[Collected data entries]
------

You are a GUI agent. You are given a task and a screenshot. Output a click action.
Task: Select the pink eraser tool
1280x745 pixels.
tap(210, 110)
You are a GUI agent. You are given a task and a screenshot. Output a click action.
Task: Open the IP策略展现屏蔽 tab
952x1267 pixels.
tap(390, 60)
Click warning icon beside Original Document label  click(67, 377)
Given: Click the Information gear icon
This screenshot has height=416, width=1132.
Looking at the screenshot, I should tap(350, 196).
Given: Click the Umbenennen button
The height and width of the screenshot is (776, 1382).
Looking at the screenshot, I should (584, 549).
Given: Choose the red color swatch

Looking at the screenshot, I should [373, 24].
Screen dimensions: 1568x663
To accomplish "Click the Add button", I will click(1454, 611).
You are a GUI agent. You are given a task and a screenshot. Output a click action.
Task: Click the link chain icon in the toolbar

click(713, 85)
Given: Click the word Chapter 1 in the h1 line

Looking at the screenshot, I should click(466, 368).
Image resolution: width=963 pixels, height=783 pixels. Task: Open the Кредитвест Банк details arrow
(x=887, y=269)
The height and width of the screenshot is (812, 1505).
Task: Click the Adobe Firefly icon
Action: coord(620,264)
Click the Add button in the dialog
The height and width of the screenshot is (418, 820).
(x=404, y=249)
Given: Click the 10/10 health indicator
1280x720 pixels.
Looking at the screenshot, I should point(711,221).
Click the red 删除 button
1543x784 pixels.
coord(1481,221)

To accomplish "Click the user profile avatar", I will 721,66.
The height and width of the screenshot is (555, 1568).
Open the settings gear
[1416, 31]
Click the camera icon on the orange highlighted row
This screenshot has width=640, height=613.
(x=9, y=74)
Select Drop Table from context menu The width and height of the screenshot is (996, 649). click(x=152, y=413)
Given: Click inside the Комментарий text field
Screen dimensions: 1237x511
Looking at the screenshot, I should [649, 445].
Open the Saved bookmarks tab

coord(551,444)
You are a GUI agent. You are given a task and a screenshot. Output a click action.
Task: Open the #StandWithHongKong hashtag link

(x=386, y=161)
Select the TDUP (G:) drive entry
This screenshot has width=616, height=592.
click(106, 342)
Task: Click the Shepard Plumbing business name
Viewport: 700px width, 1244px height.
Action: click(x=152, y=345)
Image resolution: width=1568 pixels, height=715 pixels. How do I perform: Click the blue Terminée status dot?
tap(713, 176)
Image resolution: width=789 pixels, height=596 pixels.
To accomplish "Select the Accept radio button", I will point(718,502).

------

• **YOUR TASK**:
Please go through the data above and copy each line that has the word "will".

• **COMPLETED EXERCISE**:
To accomplish "Click the Add button", I will click(1454, 611).
To accomplish "Click the user profile avatar", I will 721,66.
To accomplish "Select the Accept radio button", I will point(718,502).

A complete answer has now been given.